* [THE REQUEST]:
Copy the lines below word for word, leaving out the pictures.

[begin SUPPLIED RECORDS]

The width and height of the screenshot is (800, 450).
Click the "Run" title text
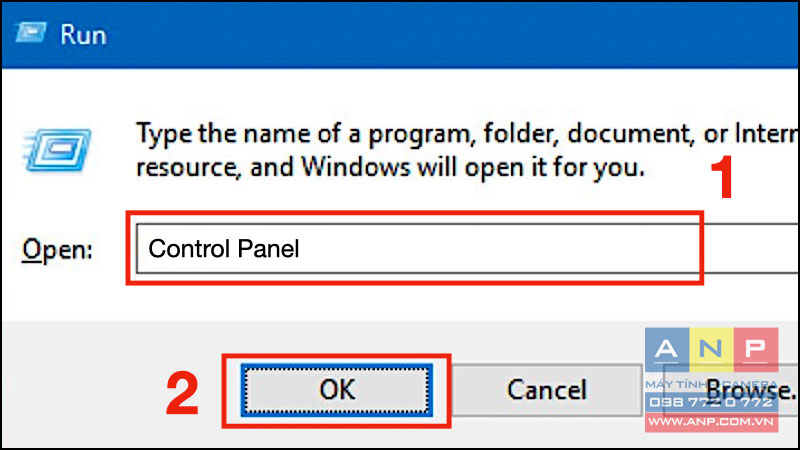click(x=83, y=35)
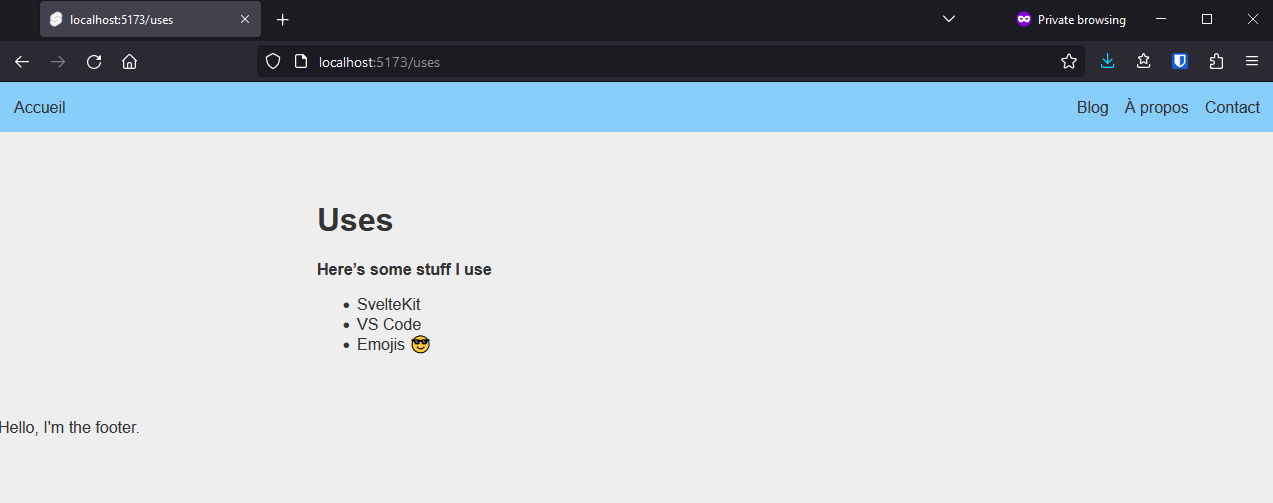
Task: Close the localhost:5173/uses tab
Action: pos(245,20)
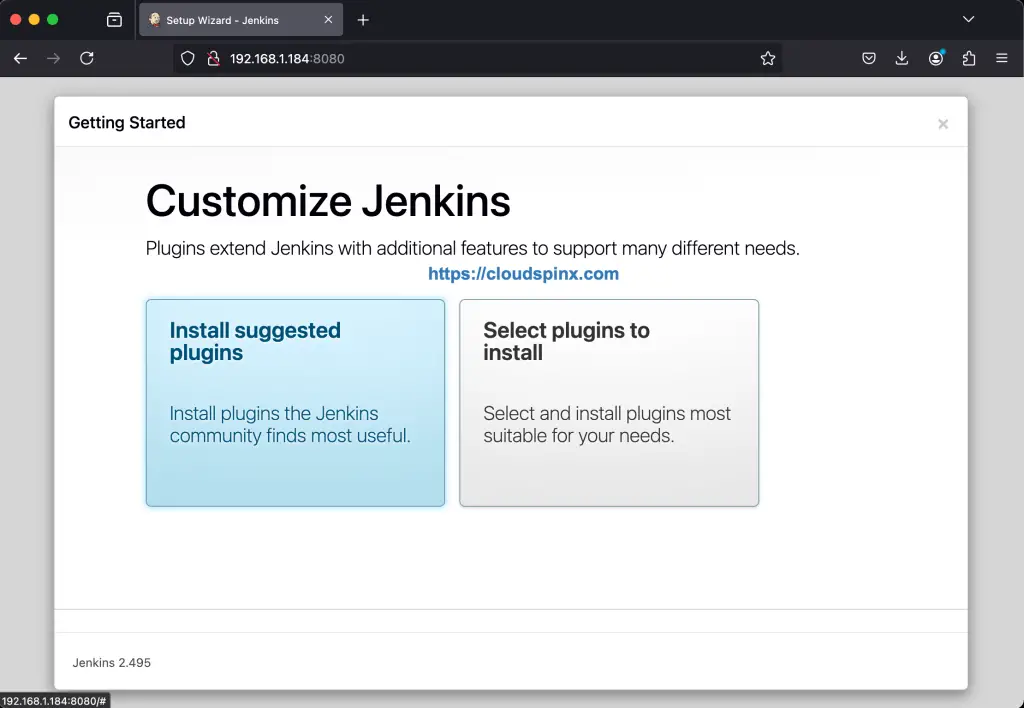Open the extensions puzzle piece icon
1024x708 pixels.
969,58
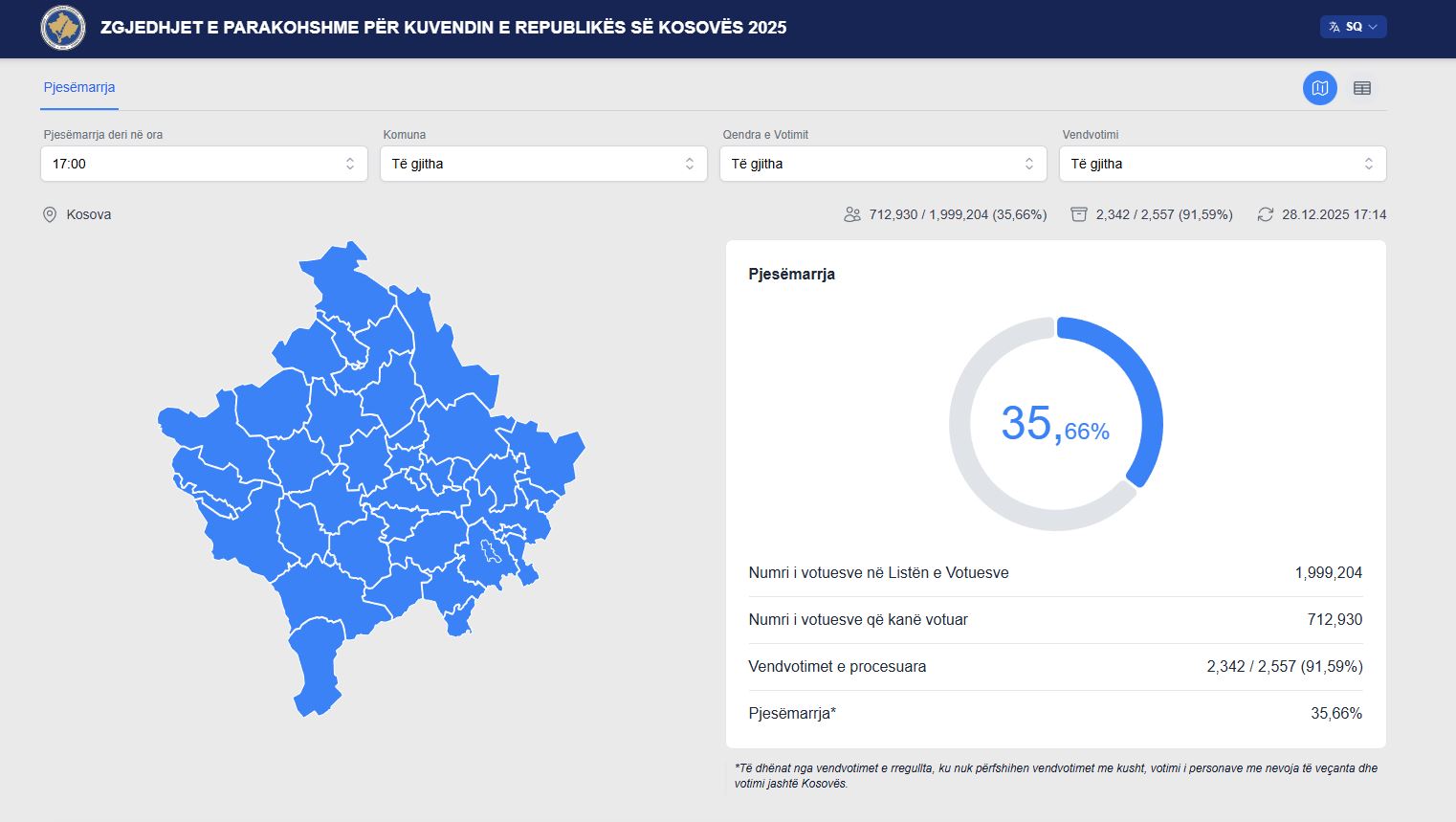Image resolution: width=1456 pixels, height=822 pixels.
Task: Click the Kosovo election commission logo
Action: point(63,28)
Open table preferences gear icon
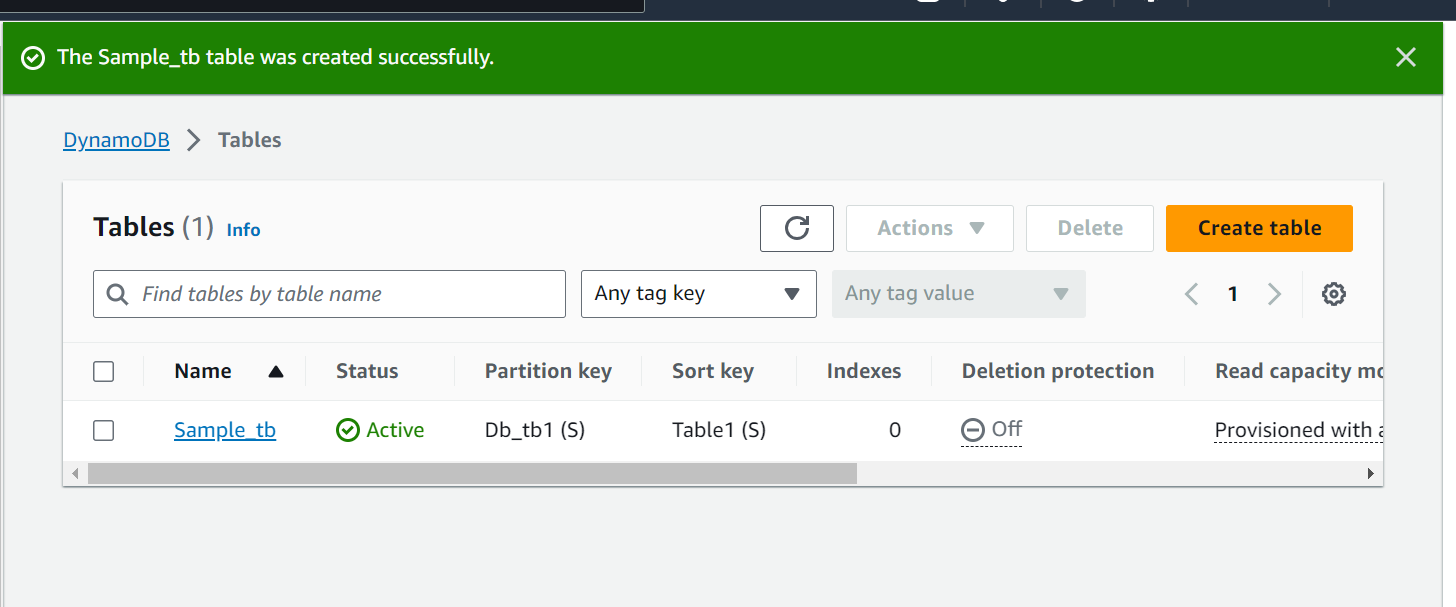 pos(1333,294)
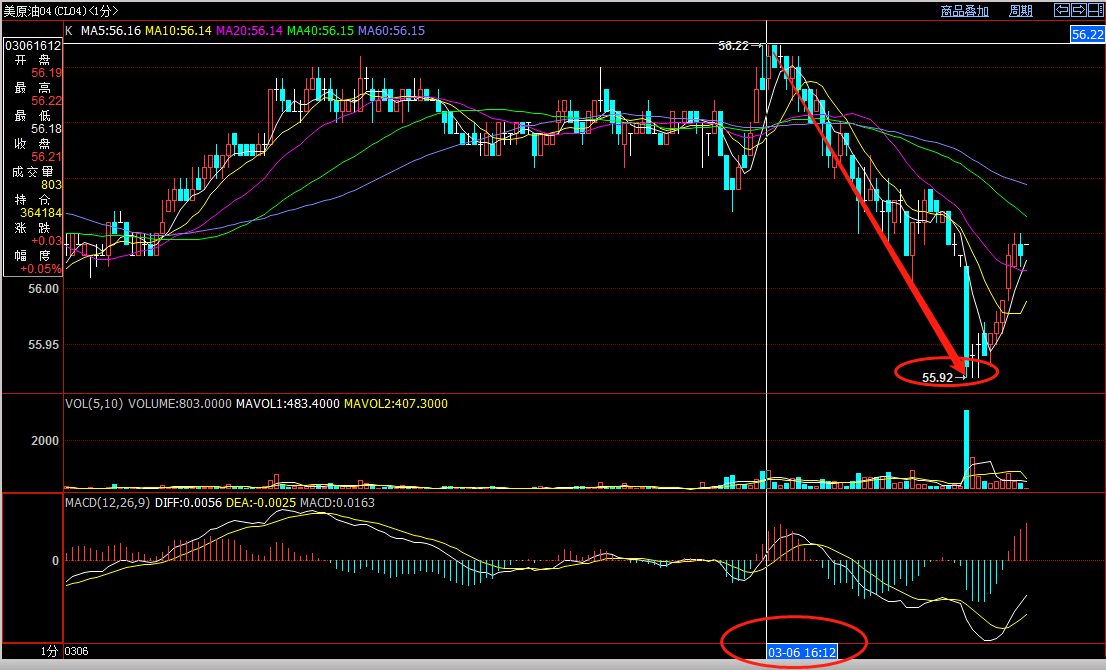Click the 56.22 price tag on axis
Screen dimensions: 1106x670
tap(1086, 34)
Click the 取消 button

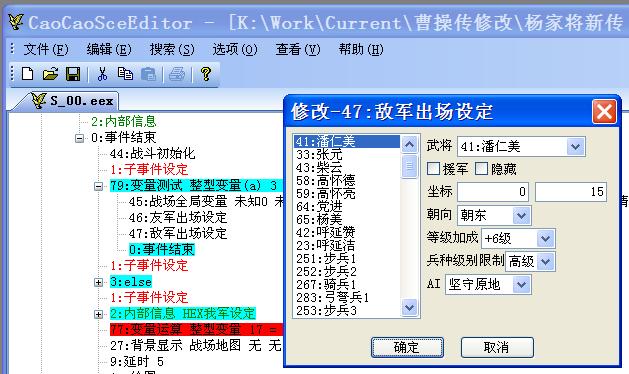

[end SUPPLIED RECORDS]

* [FINISHED ANSWER]:
The width and height of the screenshot is (800, 450).
Click the "Run" title text
click(x=83, y=35)
Task: Close the localhost:5173/uses tab
Action: pos(245,20)
Open the extensions puzzle piece icon
1024x708 pixels.
969,58
Image resolution: width=1456 pixels, height=822 pixels.
Task: Click the Kosovo election commission logo
Action: point(63,28)
Open table preferences gear icon
 pos(1333,294)
Click the 56.22 price tag on axis
Screen dimensions: 1106x670
tap(1086, 34)
Click the 取消 button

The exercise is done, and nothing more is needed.